FEM methods are used in many recent investigations of vibrating perforated plates, say, planar gas-damped accelerometers under electrostatic loading (Pursula et al. 2006); here the transient model combines electro-mechanical coupling to nonlinear squeeze-film damping effects and utilizes various reduced-order and reduced-dimension methods to significantly lower the computational cost of the simulation. A study of the application of ANSYS method for the evaluation of dynamic parameters on vibrating plates at various frequencies is presented in Somà and De Pasquale (2007, 2008).

In the present study, the force acting on a movable perforated square plate is studied with numerical simulations using two different methods that reduce the third dimension: the Perforated Profile Reynolds method (PPR) (Veijola 2007) and the simplified 2D ANSYS approach (ANSYS 2007). The results are compared with accurate 3D flow simulations (Veijola 2006b, 2007) and different simulation strategies are discussed.
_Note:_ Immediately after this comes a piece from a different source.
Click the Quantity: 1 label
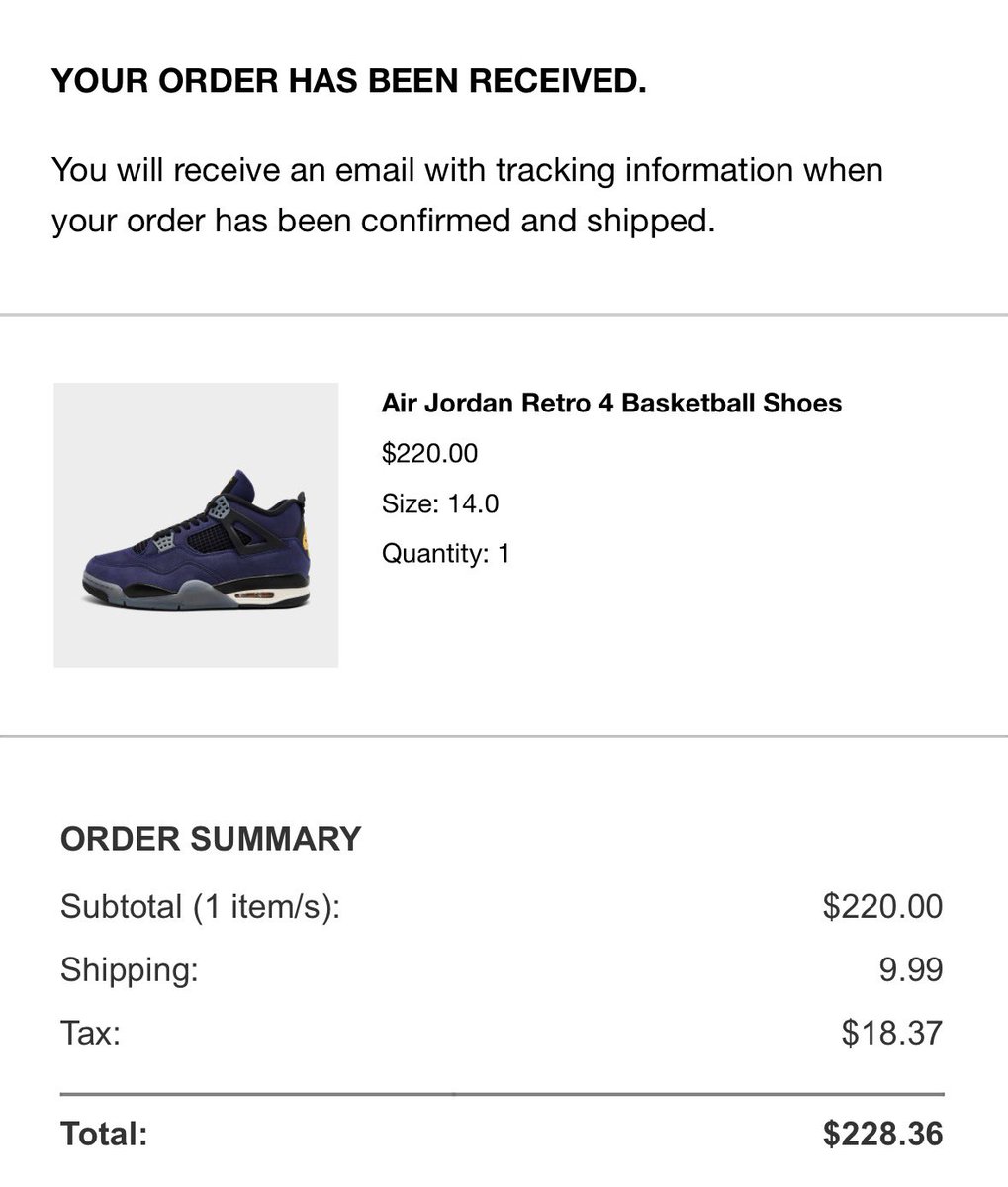The width and height of the screenshot is (1008, 1187). (446, 553)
2 Reduced dimension models

2.1 Operation of perforated dampers

The effective system is represented by the plate structure, the ground substrate, and the fluid surrounding the damper; when the plate moves towards the substrate, the fluid contained in the gap is compressed and generates forces acting mainly on the lower surface of the plate and on the ground surface. A complete numerical model can be realized by meshing the whole 3D volume of the fluid in the air gap, in the holes, and around the structure. This method of simulation is accurate but needs a very high number of elements and usually requires a very long computation time.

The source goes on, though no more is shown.